→ **Texte de la page**:

########################################

II - DONNEES GENERALES SUR L'OCCUPATION

Les fouilles réalisées par J. LAUTIER ont démontré une longue occupation du site depuis la Préhistoire jusqu'au Moyen-âge (10).
Les premières traces d'une fréquentation du site remontent au Chalcolithique - Bronze ancien (11) : habitat (?) sans doute de peu d'importance au moins sur le plateau sommital et sépultures dans les "chambres" et autres petites cavités (grotte Prom-Granier).
Mais c'est avec la Protohistoire que débute une longue période d'occupation du site caractérisée par une alternance d'occupations et de phases d'abandon.
Malheureusement, les stratigraphies n'autorisent pas une distinction niveau par niveau du mobilier. Les premières traces d'une occupation relativement importante sont à placer au Bronze final II-IIIa, mais les vestiges, encore peu nombreux sont cantonnés sur le plateau sommital.
Au Bronze final IIIb, période d'intense occupation, c'est encore la partie haute qui est seule concernée par l'habitat ; si on ne dispose de pratiquement aucune information sur les structures d'occupation, le mobilier est par contre assez abondant.

########################################

→ **Données extraites**:
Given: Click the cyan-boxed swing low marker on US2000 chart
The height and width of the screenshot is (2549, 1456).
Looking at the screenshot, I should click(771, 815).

########################################

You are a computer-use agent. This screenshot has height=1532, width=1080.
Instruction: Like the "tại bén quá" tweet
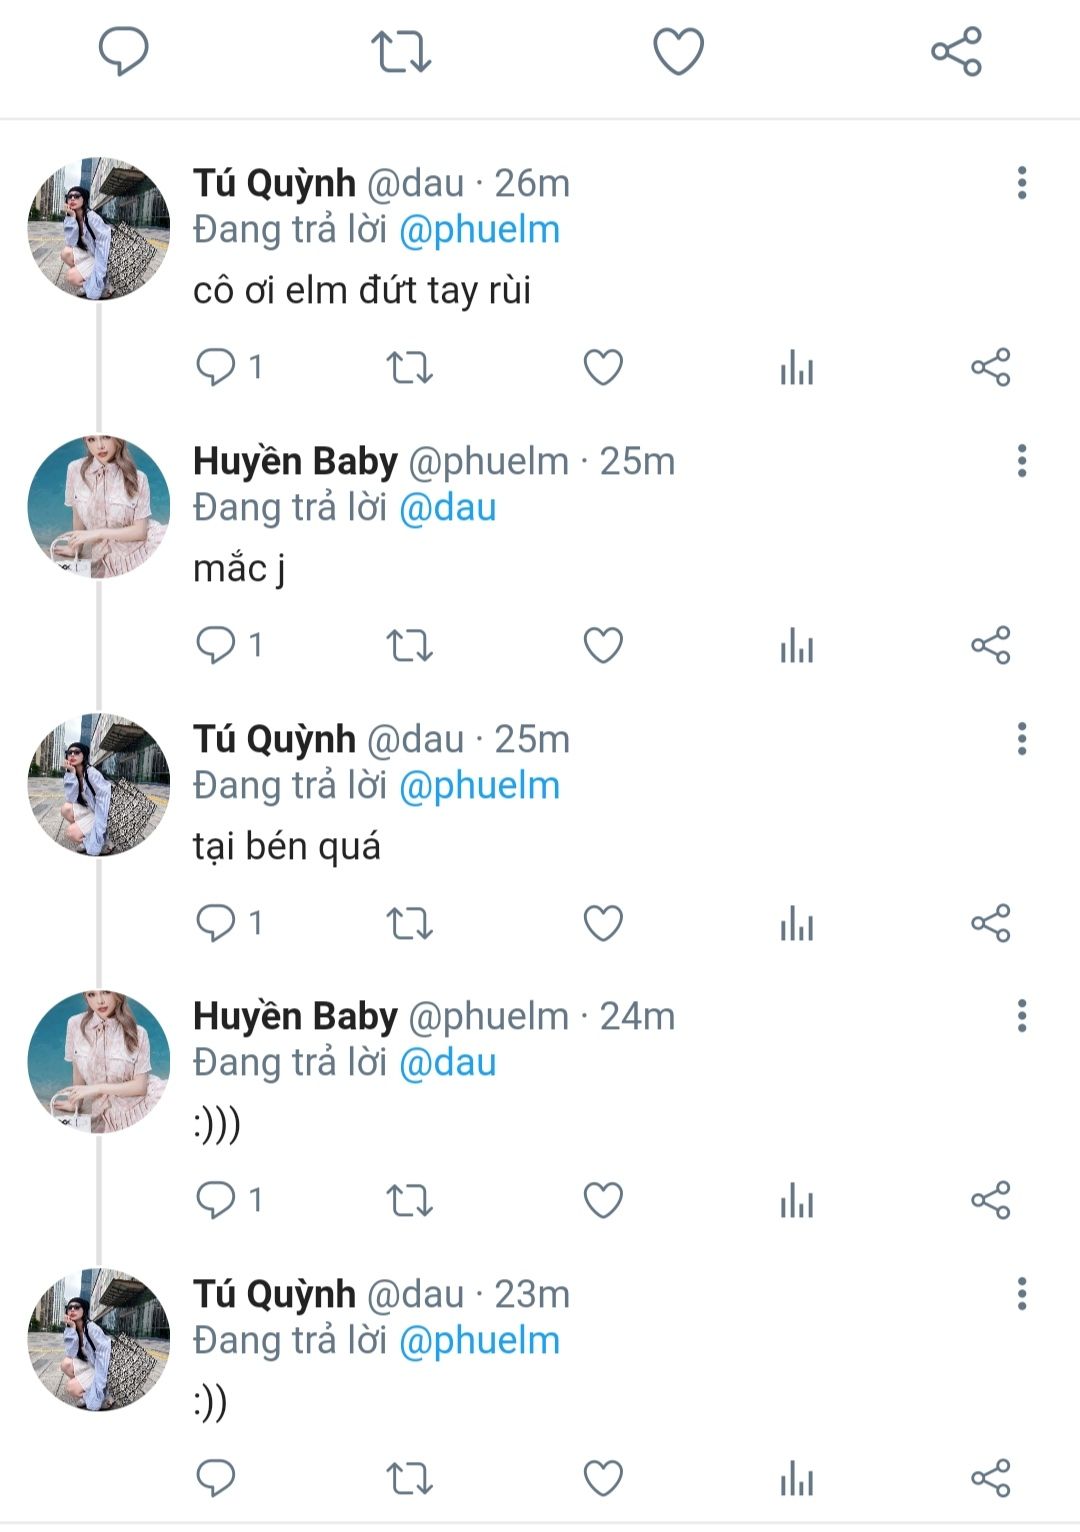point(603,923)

########################################

→ **Travail à effectuer**: Reproduisez, dans le texte de la page, le passage qui va de « Les premières traces d'une fréquentation » jusqu'à « de phases d'abandon. ». Appuyez-vous exclusivement sur le texte de la page.

→ **Réponse rédigée**:
Les premières traces d'une fréquentation du site remontent au Chalcolithique - Bronze ancien (11) : habitat (?) sans doute de peu d'importance au moins sur le plateau sommital et sépultures dans les "chambres" et autres petites cavités (grotte Prom-Granier).
Mais c'est avec la Protohistoire que débute une longue période d'occupation du site caractérisée par une alternance d'occupations et de phases d'abandon.